------ Texto de leitura ------

Crítica da Crítica | Cênicas


Relutei, comigo mesma, em escrever sobre o texto Fissura por Fissura: Sobre Maçã – Um Acontecimento Cênico, de Diego Pinheiro, e me senti também grata pelo convite de colocar a cara-no-sol, não na condição de crítica da crítica, mas na minha intenção de destrinchar um pouco os ruídos que surgiram entre rebates na revista e nas mesas de bar. Poucas faíscas de diálogo. Ruídos e reverberações estranhas. O autor se propôs a ser sucinto no seu posicionamento sobre o acontecimento e a Maçã, haja vista a extensão de volumes escritos sobre a noção de “acontecimento”, que tratam exaustivamente sobre o assunto. Sobre Maçã, foram mais de duas horas de peça, pelo menos no dia que eu fui. Diego foi categórico quando não reconheceu Maçã como um acontecimento. Eu serei mais breve, talvez irmanada à condição de “academicista” por falar sobre uma peça que tensionou um tanto minha lombar.

 Nos primeiros 5 minutos de peça, já não pude negar o eco de uma questão que me motivou a assisti-la. Mais tarde, ao ler a crítica – as indicações das músicas de P.S. no começo do rebate (pegadinha acadêmica ,haah!) enfim os 4 rebates e mais um P.S., só pra garantir que nós, os acadêmicos, insensíveis a esse lugar de acontecimento, tivéssemos acesso a uma centelha de redenção pelo Pathos – dou vazão a essa investigação: A tensão de assegurar um “acontecimento” foi criada pelo título Maçã, pela espectadora1, pela crítica, ou pelo rebate? A expectativa de ir a um evento que se diz “acontecimento”  já ganha uma proporção que é furtiva à minha vontade. Quando um espetáculo se intitula em outro território, denomina-se fora de uma estrutura conhecida das “cenas bahianas”, já nos colocamos mais ainda à espreita do outro lugar, outro território. Quando falo outro território é elA a estética. Procurei lugares nessa nova estrutura que davam vazão a o acontecimento. O que se dizia já era politizado, já era o que tinha de ser dito. Entregue e vomitado e escarrado e esticado por várias vezes, o mesmo discurso em espiral, das escolhas, da criação do pecado, do matriarcado. O que faltou foi espaço pra mim e para esse outro lugar. Quando coloco a falta de lugar, leia-se não falta de representatividade, mas de espaço para o acontecimento. A representatividade também pode ser usada como o entre, a fuga para um acontecimento arrebatador, se na palavra já não estiver implícito esse adjetivo, mas para o lugar que subverte inclusive a lógica da representatividade.

------ Trecho de dados ------

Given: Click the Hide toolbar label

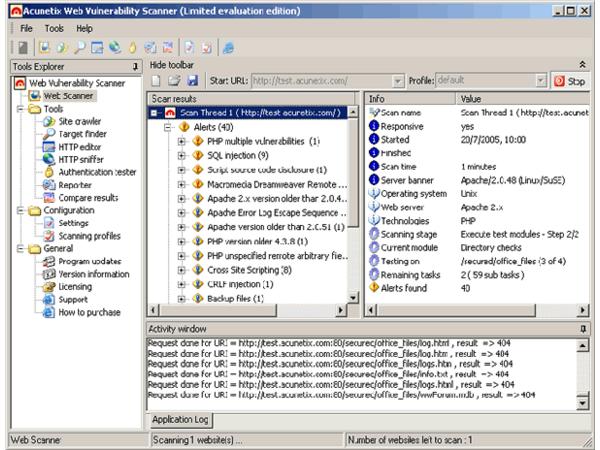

------

**Enunciado da tarefa:**
Prossiga com o texto de leitura sobre a peça Maçã, a partir da última frase apresentada.

**Resultado da tarefa:**
Continuando a curta investigação, pela sequência lógica, chegamos ao ponto do embate: que diabos é acontecimento para esta que escreve e para o grupo Coato? Por que o título causou mais polêmica do que o evento todo?  Por que ainda damos esse tom de afronta pessoal em questões tão impessoais quanto uma simples análise de discurso? Existe essa separação na nossa prática?

N1 No caso “maçã” me coloquei neste lugar, porque era o único. Não acredito que o público que foi ver Maçã é parte separada do acontecimento, mas espacialmente fomos limitados a esse lugar por um bom tempo do evento.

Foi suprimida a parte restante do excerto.